Background: We have attempted to identify factors associated with T cell reconstitution in response to highly active antiretroviral therapy.
Methods: In a prospective, multicenter cohort study, we compared clinical, immune, and viral responses to an initial antiretroviral regimen in older (>or=45 years old) versus younger (18-30 years old) human immunodeficiency virus type 1-infected subjects. Multivariable linear-regression models identified independent factors associated with changes in T cell counts.

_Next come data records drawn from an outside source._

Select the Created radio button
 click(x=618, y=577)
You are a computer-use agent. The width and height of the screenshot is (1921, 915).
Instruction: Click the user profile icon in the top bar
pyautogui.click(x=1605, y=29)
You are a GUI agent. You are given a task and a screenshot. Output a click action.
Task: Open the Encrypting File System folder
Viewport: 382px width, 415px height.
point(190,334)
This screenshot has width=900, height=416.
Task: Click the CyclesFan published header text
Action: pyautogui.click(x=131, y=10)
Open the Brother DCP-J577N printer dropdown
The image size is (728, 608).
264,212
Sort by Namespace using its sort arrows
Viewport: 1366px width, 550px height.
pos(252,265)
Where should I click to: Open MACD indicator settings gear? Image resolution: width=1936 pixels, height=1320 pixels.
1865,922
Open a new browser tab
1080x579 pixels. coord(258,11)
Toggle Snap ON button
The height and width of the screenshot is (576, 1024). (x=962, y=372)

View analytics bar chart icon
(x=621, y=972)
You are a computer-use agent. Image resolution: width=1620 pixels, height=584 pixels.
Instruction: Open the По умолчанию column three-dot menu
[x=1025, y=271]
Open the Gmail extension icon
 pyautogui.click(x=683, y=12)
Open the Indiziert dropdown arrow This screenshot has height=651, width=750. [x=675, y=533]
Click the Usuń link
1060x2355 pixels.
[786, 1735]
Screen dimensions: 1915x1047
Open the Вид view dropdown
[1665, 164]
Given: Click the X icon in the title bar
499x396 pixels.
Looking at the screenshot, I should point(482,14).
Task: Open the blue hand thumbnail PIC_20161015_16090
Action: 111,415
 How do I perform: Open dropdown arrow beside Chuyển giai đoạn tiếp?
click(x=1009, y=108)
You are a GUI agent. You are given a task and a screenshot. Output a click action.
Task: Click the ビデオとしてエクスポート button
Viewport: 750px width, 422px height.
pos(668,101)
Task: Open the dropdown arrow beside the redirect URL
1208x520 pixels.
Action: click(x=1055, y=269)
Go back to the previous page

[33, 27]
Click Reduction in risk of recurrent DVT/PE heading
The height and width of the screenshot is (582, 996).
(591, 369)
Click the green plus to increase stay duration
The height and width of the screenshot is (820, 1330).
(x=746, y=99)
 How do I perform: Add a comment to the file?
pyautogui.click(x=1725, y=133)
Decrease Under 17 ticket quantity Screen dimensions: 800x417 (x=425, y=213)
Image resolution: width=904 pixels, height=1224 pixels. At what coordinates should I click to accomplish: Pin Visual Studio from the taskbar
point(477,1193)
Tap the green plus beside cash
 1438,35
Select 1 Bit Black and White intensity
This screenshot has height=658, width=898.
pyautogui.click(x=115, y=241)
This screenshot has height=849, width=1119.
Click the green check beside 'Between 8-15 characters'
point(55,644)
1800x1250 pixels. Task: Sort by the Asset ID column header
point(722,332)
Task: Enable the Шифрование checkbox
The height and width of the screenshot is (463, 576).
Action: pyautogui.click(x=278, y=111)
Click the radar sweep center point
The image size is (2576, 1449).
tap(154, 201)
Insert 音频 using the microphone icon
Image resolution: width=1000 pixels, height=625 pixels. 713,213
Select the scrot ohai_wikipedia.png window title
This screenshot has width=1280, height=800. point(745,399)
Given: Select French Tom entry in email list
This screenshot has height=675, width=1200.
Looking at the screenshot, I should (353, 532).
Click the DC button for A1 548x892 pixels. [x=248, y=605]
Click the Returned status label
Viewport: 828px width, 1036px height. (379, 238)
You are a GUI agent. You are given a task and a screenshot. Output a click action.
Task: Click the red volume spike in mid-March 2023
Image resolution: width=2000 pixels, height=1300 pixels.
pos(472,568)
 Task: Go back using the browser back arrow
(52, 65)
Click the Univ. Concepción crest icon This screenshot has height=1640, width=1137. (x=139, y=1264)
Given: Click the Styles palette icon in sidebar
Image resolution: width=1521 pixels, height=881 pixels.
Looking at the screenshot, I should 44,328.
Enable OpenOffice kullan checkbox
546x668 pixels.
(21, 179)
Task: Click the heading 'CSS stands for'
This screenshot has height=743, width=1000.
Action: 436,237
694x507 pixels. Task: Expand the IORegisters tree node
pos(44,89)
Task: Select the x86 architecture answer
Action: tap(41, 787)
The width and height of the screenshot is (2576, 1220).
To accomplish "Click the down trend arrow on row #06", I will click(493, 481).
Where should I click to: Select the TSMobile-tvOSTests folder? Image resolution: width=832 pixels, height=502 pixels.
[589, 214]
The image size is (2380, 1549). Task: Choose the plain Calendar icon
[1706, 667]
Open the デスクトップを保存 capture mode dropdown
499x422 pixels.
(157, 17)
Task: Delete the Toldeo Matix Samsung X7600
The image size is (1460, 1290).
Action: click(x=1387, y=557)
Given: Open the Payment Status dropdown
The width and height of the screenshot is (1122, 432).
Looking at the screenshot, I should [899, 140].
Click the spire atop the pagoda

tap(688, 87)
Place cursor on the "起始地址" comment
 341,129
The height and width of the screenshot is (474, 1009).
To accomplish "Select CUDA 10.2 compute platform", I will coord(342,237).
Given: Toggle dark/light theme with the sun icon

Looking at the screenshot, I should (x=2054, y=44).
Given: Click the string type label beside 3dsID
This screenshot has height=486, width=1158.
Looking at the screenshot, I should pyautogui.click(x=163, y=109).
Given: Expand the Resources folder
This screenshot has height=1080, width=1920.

Results: Older subjects had smaller increases in naive T cells but greater T cell receptor-excision circle DNA content after 48 weeks, despite similar virologic responses and comparable reductions in immune activation. Changes in T cell counts were associated with plasma interleukin (IL)-7 levels in subjects with low thymic scores, whereas first-phase T cell increases (perhaps mediated by redistribution to the circulation of tissue-associated lymphocytes) were associated with reductions in immune activation in subjects with high thymic scores. Reductions in immune activation were associated with reductions in spontaneous lymphocyte apoptosis.
Conclusions: Distinct processes may underlie T cell restoration, according to estimated thymic volumes. IL-7-mediated peripheral expansion may drive T cell restoration in persons with low thymic volume, whereas therapy-associated reversal of immune reactivation may drive T cell losses and their restoration in persons with larger thymic volume.